_PASSAGE:_
- - - - -

II. LES QUESTIONS EN LITIGE
[41] Le litige soulève les questions suivantes :
a) Le défendeur a-t-il refusé de conclure avec madame Marchand un acte juridique ayant pour objet la location d’un bien ordinairement offert au public, soit la location d’une maison dont il est propriétaire, en considération de sa condition sociale, le tout contrairement aux articles 10 et 12 de la Charte?
b) Le défendeur a-t-il, à cette occasion, porté atteinte de façon discriminatoire au droit de la plaignante à l’exercice en pleine égalité de son droit au respect de sa dignité, contrairement aux articles 4 et 10 de la Charte?
c) Dans l’affirmative, a-t-elle droit à une réparation?
III. LE DROIT APPLICABLE
[42] Les articles pertinents de la Charte des droits et libertés de la personne[1] (Charte) sont les suivants :
Art. 4. Toute personne a droit à la sauvegarde de sa dignité, de son honneur et de sa réputation.
Art. 10. Toute personne a droit à la reconnaissance et à l’exercice, en pleine égalité, des droits et libertés de la personne, sans distinction, exclusion ou préférence fondée sur la race, la couleur, le sexe, la grossesse, l’orientation sexuelle, l’état civil, l’âge sauf dans la mesure prévue par la loi, la religion, les convictions politiques, la langue, l’origine ethnique ou nationale, la condition sociale, le handicap ou l’utilisation d’un moyen pour pallier ce handicap.
Il y a discrimination lorsqu’une telle distinction, exclusion ou préférence a pour effet de détruire ou de compromettre ce droit.
Art. 12. Nul ne peut, par discrimination, refuser de conclure un acte juridique ayant pour objet des biens ou des services ordinairement offerts au public.
Art. 49. Une atteinte illicite à un droit ou à une liberté reconnue par la présente Charte confère à la victime le droit d’obtenir la cessation de cette atteinte et la réparation du préjudice moral ou matériel qui en résulte.
En cas d’atteinte illicite et intentionnelle, le tribunal peut en outre condamner son auteur à des dommages-intérêts punitifs.
[43] Sur le plan international, le Pacte international relatif aux droits économiques, sociaux et culturels énonce le droit de toute personne à un logement suffisant, lequel doit être exercé sans discrimination[2].
IV. L’ANALYSE
[44] De façon générale, la discrimination se définit comme « une distinction, intentionnelle ou non, mais fondée sur des motifs relatifs à des caractéristiques personnelles d'un individu ou d'un groupe d'individus, qui a pour effet d'imposer à cet individu ou à ce groupe des fardeaux, des obligations ou des désavantages non imposés à d'autres ou d'empêcher ou de restreindre l'accès aux possibilités, aux bénéfices et aux avantages offerts à d'autres membres de la société »[3].

- - - - -

_DONNÉES DISPONIBLES:_

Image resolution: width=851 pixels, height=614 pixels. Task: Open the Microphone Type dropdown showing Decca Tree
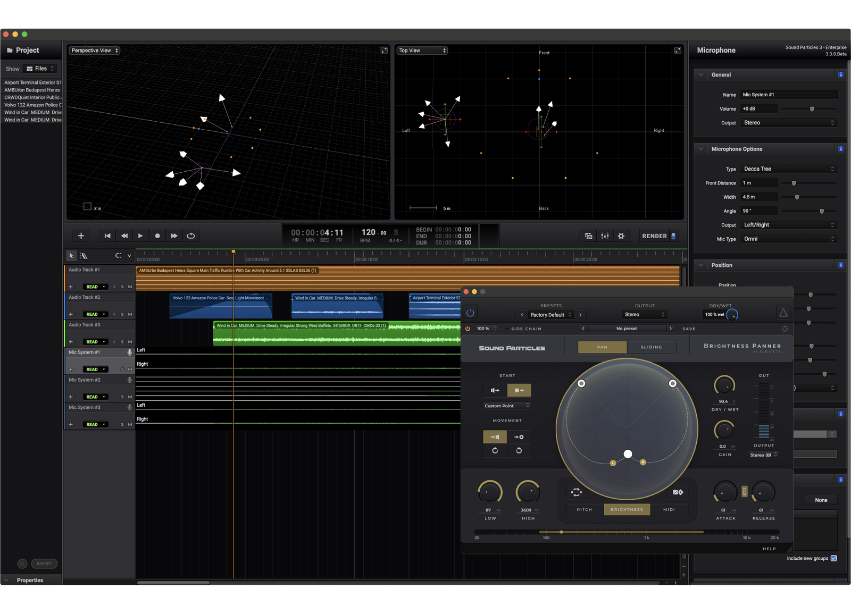coord(788,169)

- - - - -

_À FAIRE:_
Donnez les numéros de tous les articles de la Charte dont le passage reproduit le texte.

_RÉSULTAT:_
Article 4, article 10, article 12, article 49